Friday, 8 September 2017

Vakkaya jam (Karuanda jam)


Vakkaya is well known as Karuanda in Hindi. It is also known as pickle berry! The fruit is quite tangy. Variety of chutneys and pickles are made using these fruits. Vakkaya contains pectin and accordingly is a useful ingredient in making jelly, jam and chutneys.

Vakkaya is very similar to cranberries, available in USA at Thanksgiving time. Many Indians who reside in USA, use cranberry as an equivalent to vakkaya.

Here is a recipe to make jam with vakkayalu. Due to the nice pink color of the fruit and its natural flavor, you can make a very attractive looking and yummy jam!










                                           




                                                      





Ingredients:

  •      1 or 2 cups vakkaya (preferably pink and white ones)
  •      11/2 cup sugar(according to taste)

Directions:

  1.      Wash and clean vakkayalu removing any stems, if they are there.
  2.      In a pressure cooker cook the fruits in half cup of water up to 3 whistles.
  3.      Let the cooker cool down. 
  4.      When the cooked vakkayalu are at room temperature, grind them along with water.
  5.      Skins and seeds need not be crushed.
  6.      Sieve the mixture and collect the juice.
  7.      You may add some more water and squeeze the pulp, so that all the juice is collected.
  8.      Measure the liquid. 
  9.      For 2 cups of juice, add approximately one to one and half cups of sugar.
  10.      Cook the mixture in a thick container, stirring regularly.
  11.      Keep stirring and take care that it is not burnt at the bottom.
  12.      Once the mixture starts boiling, it starts to thicken.
  13.      Check the thickness of the mixture by putting a drop on a plate and touching it. 
  14.      In the picture, I tried to show the thickness of the juice when the jam is ready.
  15.      Turn the heat off.
  16.      Let it cool.

════════

Required tasks
[1] In the vakkaya jam recipe, for how many whistles should the fruits cook in the pressure cooker?
[2] Please transcribe the part of the vakkaya jam recipe starting with "9.      For 2" and going on through "and touching it.".

Extracted information

════════

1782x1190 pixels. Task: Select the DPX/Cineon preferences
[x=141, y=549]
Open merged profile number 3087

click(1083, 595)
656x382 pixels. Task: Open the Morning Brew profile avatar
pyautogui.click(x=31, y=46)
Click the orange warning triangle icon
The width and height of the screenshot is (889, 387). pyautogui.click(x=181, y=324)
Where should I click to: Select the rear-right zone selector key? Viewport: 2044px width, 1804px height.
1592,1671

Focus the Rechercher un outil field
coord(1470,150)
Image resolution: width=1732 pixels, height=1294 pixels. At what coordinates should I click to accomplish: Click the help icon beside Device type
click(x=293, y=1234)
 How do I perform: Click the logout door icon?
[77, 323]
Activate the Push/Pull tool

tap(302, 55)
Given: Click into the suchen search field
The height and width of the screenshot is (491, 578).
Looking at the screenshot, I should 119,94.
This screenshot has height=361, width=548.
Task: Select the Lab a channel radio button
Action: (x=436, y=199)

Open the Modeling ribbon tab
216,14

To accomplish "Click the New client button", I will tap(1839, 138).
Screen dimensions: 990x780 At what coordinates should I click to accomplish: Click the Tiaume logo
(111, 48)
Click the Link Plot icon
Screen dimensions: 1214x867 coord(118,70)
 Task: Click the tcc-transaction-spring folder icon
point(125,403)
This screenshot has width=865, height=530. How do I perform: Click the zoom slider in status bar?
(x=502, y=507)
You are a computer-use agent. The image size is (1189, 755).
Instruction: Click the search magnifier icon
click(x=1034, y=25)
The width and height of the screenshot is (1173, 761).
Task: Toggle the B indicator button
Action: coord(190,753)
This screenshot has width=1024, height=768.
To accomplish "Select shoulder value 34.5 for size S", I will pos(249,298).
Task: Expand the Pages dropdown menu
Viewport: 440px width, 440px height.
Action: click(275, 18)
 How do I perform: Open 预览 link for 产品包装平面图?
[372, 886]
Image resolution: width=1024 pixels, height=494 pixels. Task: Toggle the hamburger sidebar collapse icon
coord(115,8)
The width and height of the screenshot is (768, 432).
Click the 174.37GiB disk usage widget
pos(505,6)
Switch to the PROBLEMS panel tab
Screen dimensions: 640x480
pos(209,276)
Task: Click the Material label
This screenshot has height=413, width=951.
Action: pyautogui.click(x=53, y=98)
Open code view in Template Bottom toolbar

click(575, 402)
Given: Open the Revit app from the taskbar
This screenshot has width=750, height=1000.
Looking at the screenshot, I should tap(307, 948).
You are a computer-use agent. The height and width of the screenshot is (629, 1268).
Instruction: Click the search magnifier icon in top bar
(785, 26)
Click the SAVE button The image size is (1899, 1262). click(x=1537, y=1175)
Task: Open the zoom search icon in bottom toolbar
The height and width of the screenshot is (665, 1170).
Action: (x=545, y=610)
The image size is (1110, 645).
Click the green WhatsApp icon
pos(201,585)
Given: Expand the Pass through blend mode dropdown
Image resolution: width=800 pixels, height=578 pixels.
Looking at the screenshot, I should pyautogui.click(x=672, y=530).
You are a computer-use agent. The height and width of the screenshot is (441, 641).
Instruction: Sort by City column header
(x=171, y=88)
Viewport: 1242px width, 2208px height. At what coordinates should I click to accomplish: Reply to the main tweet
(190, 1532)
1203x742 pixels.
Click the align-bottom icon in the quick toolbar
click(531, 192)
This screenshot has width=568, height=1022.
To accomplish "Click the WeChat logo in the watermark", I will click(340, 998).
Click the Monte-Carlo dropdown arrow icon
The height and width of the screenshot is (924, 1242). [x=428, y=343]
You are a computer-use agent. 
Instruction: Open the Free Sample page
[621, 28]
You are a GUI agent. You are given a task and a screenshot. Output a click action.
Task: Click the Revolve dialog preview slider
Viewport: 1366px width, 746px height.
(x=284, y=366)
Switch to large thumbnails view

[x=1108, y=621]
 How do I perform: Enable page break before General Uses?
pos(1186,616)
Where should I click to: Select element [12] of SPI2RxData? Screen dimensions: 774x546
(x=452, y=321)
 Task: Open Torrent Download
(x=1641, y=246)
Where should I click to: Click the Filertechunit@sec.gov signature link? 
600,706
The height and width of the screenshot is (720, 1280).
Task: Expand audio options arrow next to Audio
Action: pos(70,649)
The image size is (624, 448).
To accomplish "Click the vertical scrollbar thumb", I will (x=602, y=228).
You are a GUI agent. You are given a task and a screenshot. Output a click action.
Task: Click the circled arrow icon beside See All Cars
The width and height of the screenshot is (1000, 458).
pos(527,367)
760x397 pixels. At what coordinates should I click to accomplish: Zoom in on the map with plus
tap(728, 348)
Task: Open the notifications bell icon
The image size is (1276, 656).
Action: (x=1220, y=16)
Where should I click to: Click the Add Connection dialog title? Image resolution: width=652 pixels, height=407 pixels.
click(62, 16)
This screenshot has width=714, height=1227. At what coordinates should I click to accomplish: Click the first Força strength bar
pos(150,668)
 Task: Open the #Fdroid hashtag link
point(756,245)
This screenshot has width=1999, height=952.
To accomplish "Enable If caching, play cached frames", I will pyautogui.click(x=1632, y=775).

════════

Problem solutions
[1] Up to 3 whistles.

[2]
9.      For 2 cups of juice, add approximately one to one and half cups of sugar.
  10.      Cook the mixture in a thick container, stirring regularly.
  11.      Keep stirring and take care that it is not burnt at the bottom.
  12.      Once the mixture starts boiling, it starts to thicken.
  13.      Check the thickness of the mixture by putting a drop on a plate and touching it.